Tive a sorte de nascer com alguma aptidão esportiva, e o futebol tomou conta da minha vida desde a infância. Nunca tive nível nem "aquela vontade" para tentar ser profissional, mas sempre garanti um lugar cativo nos times da escola, do clube, da faculdade, até mesmo das empresas em que trabalhei. Aprendi muito disputando, durante mais de duas décadas da minha vida, os mais variados campeonatos amadores – competindo com meninos e jovens de outros clubes de elite como o meu (eu era sócio do São Paulo, um clube privado, mas estudava em colégio público) e com muitos times da várzea.

Rodei a periferia de São Paulo em campos esburacados, jogando contra garotos cuja realidade social era bem diferente da minha, e para muito pior.
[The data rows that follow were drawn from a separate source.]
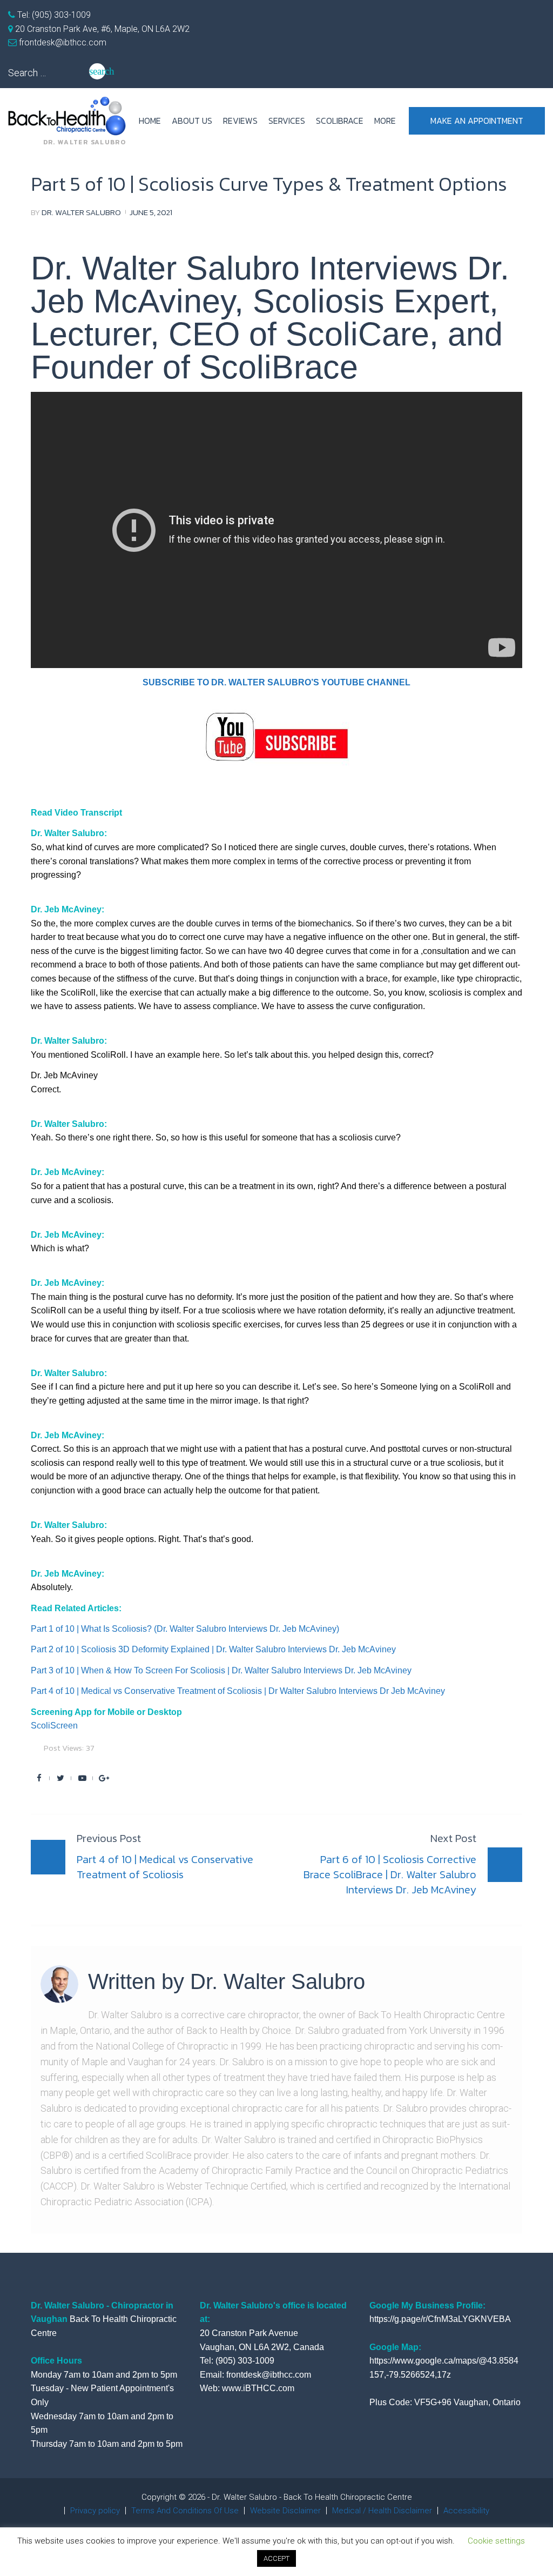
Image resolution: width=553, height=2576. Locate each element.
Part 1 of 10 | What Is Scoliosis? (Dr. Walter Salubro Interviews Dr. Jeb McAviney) (185, 1628)
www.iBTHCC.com (258, 2388)
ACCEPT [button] (276, 2558)
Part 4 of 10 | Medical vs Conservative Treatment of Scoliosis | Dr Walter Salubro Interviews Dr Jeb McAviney (238, 1691)
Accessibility (466, 2510)
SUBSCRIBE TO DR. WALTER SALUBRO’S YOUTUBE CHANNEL (276, 682)
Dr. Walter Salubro (81, 212)
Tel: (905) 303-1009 (53, 15)
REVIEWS (240, 120)
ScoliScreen (54, 1725)
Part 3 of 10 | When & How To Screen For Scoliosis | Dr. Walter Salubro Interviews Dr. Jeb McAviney (221, 1670)
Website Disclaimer (285, 2510)
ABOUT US (192, 120)
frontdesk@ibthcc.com (61, 42)
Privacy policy (95, 2510)
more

Houve até uma ocasião em que jogamos num terrão onde, na lateral, jazia um corpo baleado à espera de ser recolhido pela polícia.

Aprendi a conviver em diferentes ambientes socioeconômicos sem perder minha identidade. O esporte me ensinou muito, e várias dessas lições estão no livro "Descubra o Craque que há em Você", que lancei em outubro do ano passado, pela Editora Buzz, com meu amigo e co-autor César Souza, um dos mais respeitados consultores brasileiros em governança corporativa. O livro é um tributo ao Esporte como ambiente privilegiado para a Educação, aqui vista como formação para a plena Cidadania.

Há muito me preocupo com aquelas crianças que não demonstram aptidão para os esportes. Eu fui criado num tempo onde nem se falava a palavra "bullying". Me lembro, constrangido, de ocasiões onde eu e meus amigos do futebol fomos cruéis nas aulas de Educação Física com meninos e meninas que mostravam dificuldades em realizar movimentos, fosse com bola ou sem. Mesmo alguns professores tratavam essas crianças com indiferença. O resultado, certamente, foi terrível: um enorme contingente dessas crianças e adolescentes cresceu considerando os ambientes esportivos como hostis. São vítimas de uma ordem perversa. A tendência, óbvia, é o afastamento. Ninguém quer frequentar ambientes onde se sente marginalizado.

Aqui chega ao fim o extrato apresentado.